[Saved data entries]
***

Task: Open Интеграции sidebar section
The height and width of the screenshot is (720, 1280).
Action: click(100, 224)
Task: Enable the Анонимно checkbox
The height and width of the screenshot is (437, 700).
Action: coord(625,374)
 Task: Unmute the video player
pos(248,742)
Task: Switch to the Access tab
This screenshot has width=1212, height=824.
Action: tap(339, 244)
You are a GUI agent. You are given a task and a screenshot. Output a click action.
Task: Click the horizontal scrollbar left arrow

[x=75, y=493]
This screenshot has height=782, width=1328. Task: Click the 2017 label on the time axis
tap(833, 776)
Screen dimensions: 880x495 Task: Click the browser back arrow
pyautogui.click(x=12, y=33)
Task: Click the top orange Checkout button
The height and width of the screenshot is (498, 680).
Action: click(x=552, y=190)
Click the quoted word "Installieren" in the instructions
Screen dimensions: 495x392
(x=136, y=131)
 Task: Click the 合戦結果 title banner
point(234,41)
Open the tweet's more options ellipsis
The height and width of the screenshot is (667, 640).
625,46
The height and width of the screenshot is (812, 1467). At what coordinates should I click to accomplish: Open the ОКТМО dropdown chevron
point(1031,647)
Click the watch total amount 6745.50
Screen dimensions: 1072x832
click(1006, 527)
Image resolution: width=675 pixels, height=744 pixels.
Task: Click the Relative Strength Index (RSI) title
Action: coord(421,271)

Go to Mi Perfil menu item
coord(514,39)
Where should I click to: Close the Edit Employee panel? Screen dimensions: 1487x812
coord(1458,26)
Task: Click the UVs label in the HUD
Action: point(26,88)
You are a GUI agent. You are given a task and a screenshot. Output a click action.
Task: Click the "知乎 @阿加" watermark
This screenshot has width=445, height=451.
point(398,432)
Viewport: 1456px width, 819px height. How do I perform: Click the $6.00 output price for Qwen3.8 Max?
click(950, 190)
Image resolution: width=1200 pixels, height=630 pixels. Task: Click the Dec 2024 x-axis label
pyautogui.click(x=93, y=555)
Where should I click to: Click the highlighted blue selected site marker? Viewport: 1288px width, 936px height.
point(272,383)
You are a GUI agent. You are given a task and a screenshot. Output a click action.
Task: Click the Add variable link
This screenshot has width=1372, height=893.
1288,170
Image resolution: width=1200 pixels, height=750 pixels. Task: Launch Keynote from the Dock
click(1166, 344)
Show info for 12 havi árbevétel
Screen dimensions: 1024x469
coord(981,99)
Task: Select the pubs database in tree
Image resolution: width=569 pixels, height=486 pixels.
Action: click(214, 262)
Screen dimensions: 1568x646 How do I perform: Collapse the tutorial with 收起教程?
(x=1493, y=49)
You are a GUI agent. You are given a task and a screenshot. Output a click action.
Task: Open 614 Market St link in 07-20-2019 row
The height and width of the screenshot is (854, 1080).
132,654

***

WHAT YOU ARE ASKED TO DO:
Repeat each record above precisely as written.

WRITTEN SOLUTION:
Task: Open Интеграции sidebar section
The height and width of the screenshot is (720, 1280).
Action: click(100, 224)
Task: Enable the Анонимно checkbox
The height and width of the screenshot is (437, 700).
Action: coord(625,374)
 Task: Unmute the video player
pos(248,742)
Task: Switch to the Access tab
This screenshot has width=1212, height=824.
Action: tap(339, 244)
You are a GUI agent. You are given a task and a screenshot. Output a click action.
Task: Click the horizontal scrollbar left arrow

[x=75, y=493]
This screenshot has height=782, width=1328. Task: Click the 2017 label on the time axis
tap(833, 776)
Screen dimensions: 880x495 Task: Click the browser back arrow
pyautogui.click(x=12, y=33)
Task: Click the top orange Checkout button
The height and width of the screenshot is (498, 680).
Action: click(x=552, y=190)
Click the quoted word "Installieren" in the instructions
Screen dimensions: 495x392
(x=136, y=131)
 Task: Click the 合戦結果 title banner
point(234,41)
Open the tweet's more options ellipsis
The height and width of the screenshot is (667, 640).
625,46
The height and width of the screenshot is (812, 1467). At what coordinates should I click to accomplish: Open the ОКТМО dropdown chevron
point(1031,647)
Click the watch total amount 6745.50
Screen dimensions: 1072x832
click(1006, 527)
Image resolution: width=675 pixels, height=744 pixels.
Task: Click the Relative Strength Index (RSI) title
Action: coord(421,271)

Go to Mi Perfil menu item
coord(514,39)
Where should I click to: Close the Edit Employee panel? Screen dimensions: 1487x812
coord(1458,26)
Task: Click the UVs label in the HUD
Action: point(26,88)
You are a GUI agent. You are given a task and a screenshot. Output a click action.
Task: Click the "知乎 @阿加" watermark
This screenshot has width=445, height=451.
point(398,432)
Viewport: 1456px width, 819px height. How do I perform: Click the $6.00 output price for Qwen3.8 Max?
click(950, 190)
Image resolution: width=1200 pixels, height=630 pixels. Task: Click the Dec 2024 x-axis label
pyautogui.click(x=93, y=555)
Where should I click to: Click the highlighted blue selected site marker? Viewport: 1288px width, 936px height.
point(272,383)
You are a GUI agent. You are given a task and a screenshot. Output a click action.
Task: Click the Add variable link
This screenshot has width=1372, height=893.
1288,170
Image resolution: width=1200 pixels, height=750 pixels. Task: Launch Keynote from the Dock
click(1166, 344)
Show info for 12 havi árbevétel
Screen dimensions: 1024x469
coord(981,99)
Task: Select the pubs database in tree
Image resolution: width=569 pixels, height=486 pixels.
Action: click(214, 262)
Screen dimensions: 1568x646 How do I perform: Collapse the tutorial with 收起教程?
(x=1493, y=49)
You are a GUI agent. You are given a task and a screenshot. Output a click action.
Task: Open 614 Market St link in 07-20-2019 row
The height and width of the screenshot is (854, 1080).
132,654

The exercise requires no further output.